New research from a team of anthropologists has found that a species widely accepted to be an ancestor to humans had a brain with characteristics of apes.
The research, led by a team of scientists from Max Planck Institute in Germany that included Florida State Professor of Anthropology Dean Falk, is published in Science Advances.
The team found that the brain of this early species was organized like that of an ape, but it grew at a rate more comparable to humans.
"Our analysis shows that the small ape-sized brains of these relatives looked apelike in the pattern of their cerebral convolutions, rather than humanlike as some have argued," said Falk, a specialist in brain evolution. "My position has always been that the brains appeared apelike. This paper moves the field forward by definitively resolving the debate - the cerebral cortex of A. afarensis was apelike, not humanlike."
Researchers examined fossil skulls of the species Australopithecus afarensis - a type of primate that walked upright, had a brain 20 percent larger than chimpanzees and had a mixture of ape-like and human-like facial features. The fossils are more than 3 million years old, and one of the fossils was a well-preserved child, known as the Dikika child.
The researchers scanned the Dikika child using synchrotron microtomography at the European Synchrotron Radiation Facility in France to examine the cranial anatomy and teeth histology, which can reveal the age of death. Researchers also scanned seven other well-preserved fossil crania of the same species from Ethiopian archaeological sites.
Several years of painstaking fossil reconstruction and counting of dental growth lines yielded an exceptionally preserved brain imprint of the Dikika child, a precise age at death, new endocranial volume estimates and previously undetected endocranial features.
In the Dikika child's endocast, researchers observed an impression of a lunate sulcus, a fissure that borders the occipital lobe. In humans, the lunate sulcus is usually missing but, on those rare occasions when it is present, is farther back in the brain. It has a more frontal location in chimpanzees.
The preserved endocast of the Dikika child has an unambiguous impression of a lunate sulcus in an apelike position.

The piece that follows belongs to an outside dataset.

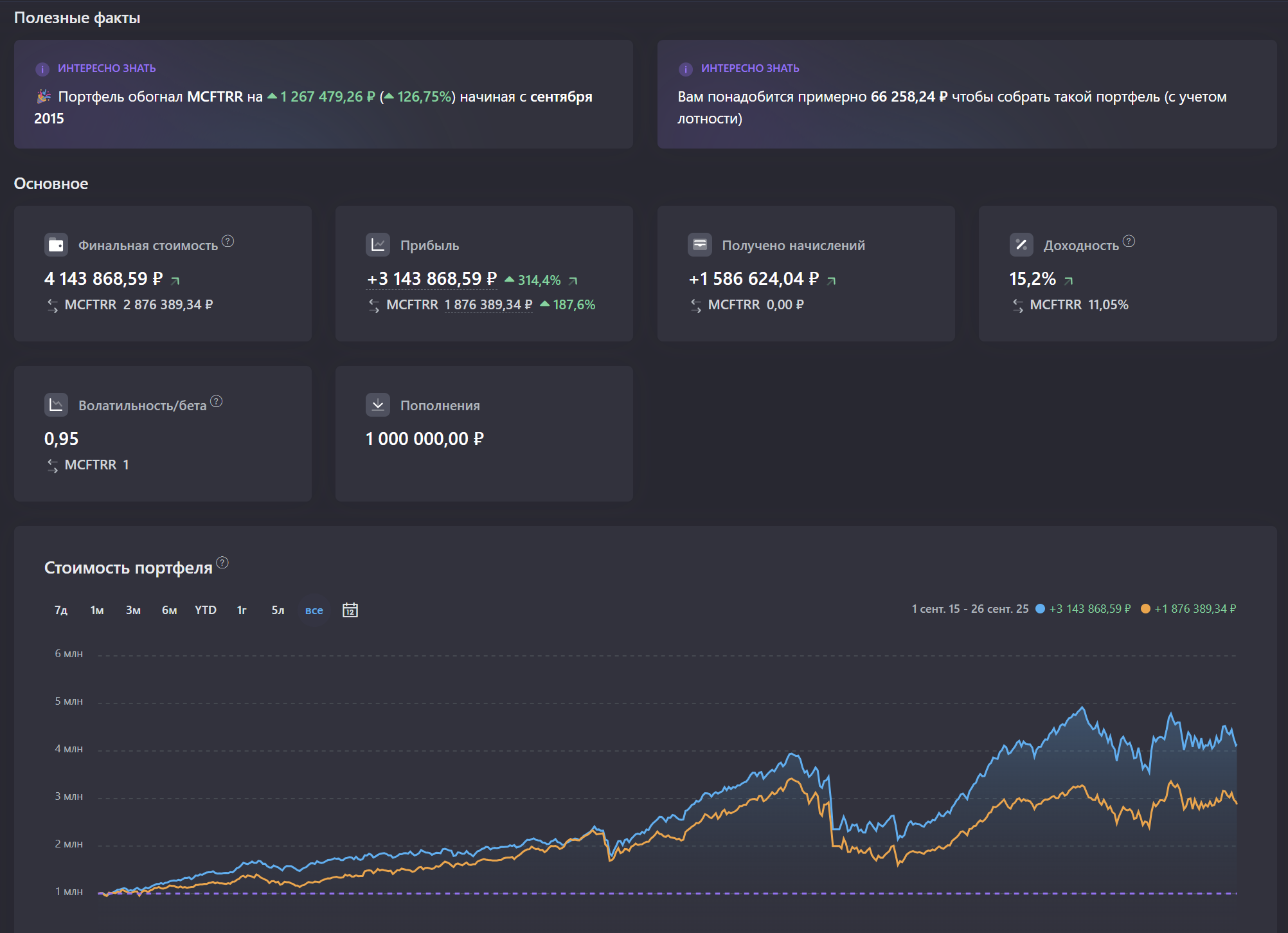The height and width of the screenshot is (933, 1288).
Task: Click help icon next to Доходность
Action: 1129,241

Similarly, the computed tomographic scans revealed a previously undetected impression of an apelike lunate sulcus in a well-known fossil of an adult A. afarensis skull from another archaeological site in Ethiopia.
While the organization of the brain appeared to be apelike, the data gleaned from these scans show that the brain's development was slowed down, more comparable to humans.

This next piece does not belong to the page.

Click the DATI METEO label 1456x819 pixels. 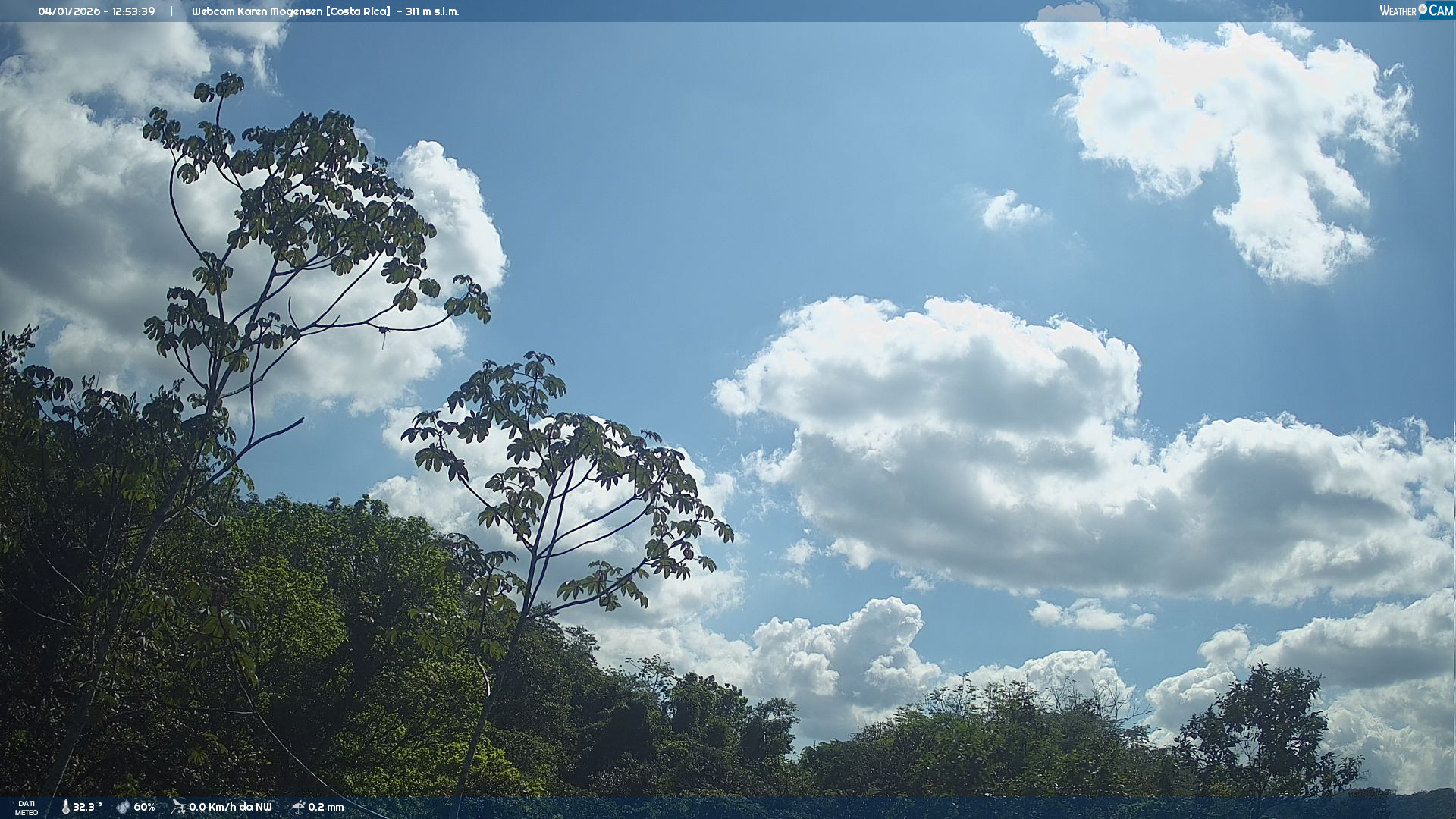click(x=27, y=808)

"Our data show that Australopithecus afarensis had an apelike brain organization, but suggest that these brains developed over a longer period of time than in chimpanzees," said lead author Philipp Gunz from the Max Planck Institute for Evolutionary Anthropology.
Modern human brains are three to four times larger than those of apes, organized differently and take longer to grow and mature. For example, modern human infants learn longer at the expense of being entirely dependent on parental care for longer periods of time, characteristics that are important for human cognition and social behavior.
"After seven years of work, we finally had all the puzzle pieces to study the evolution of brain growth," Gunz said.
Other researchers contributing to this work are Paul Tafforeau from the European Synchrotron Radiation Facility, Adeline Le Cabec from the Max Planck Institute for Evolutionary Anthropology, Tanya Smith from the Australian Research Centre for Human Evolution, William Kimbel from Arizona State University, Fred Spoor from the Max Planck Institute for Evolutionary Anthropology and Zeresenay Alemseged from the University of Chicago.